═════ Extracted material ═════

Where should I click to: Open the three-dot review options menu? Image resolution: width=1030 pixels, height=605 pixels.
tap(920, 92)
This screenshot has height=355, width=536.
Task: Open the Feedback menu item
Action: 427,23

═════

● Requirements:
Copy every line of the listing above word for word, with nothing changed.

● Task solution:
Where should I click to: Open the three-dot review options menu? Image resolution: width=1030 pixels, height=605 pixels.
tap(920, 92)
This screenshot has height=355, width=536.
Task: Open the Feedback menu item
Action: 427,23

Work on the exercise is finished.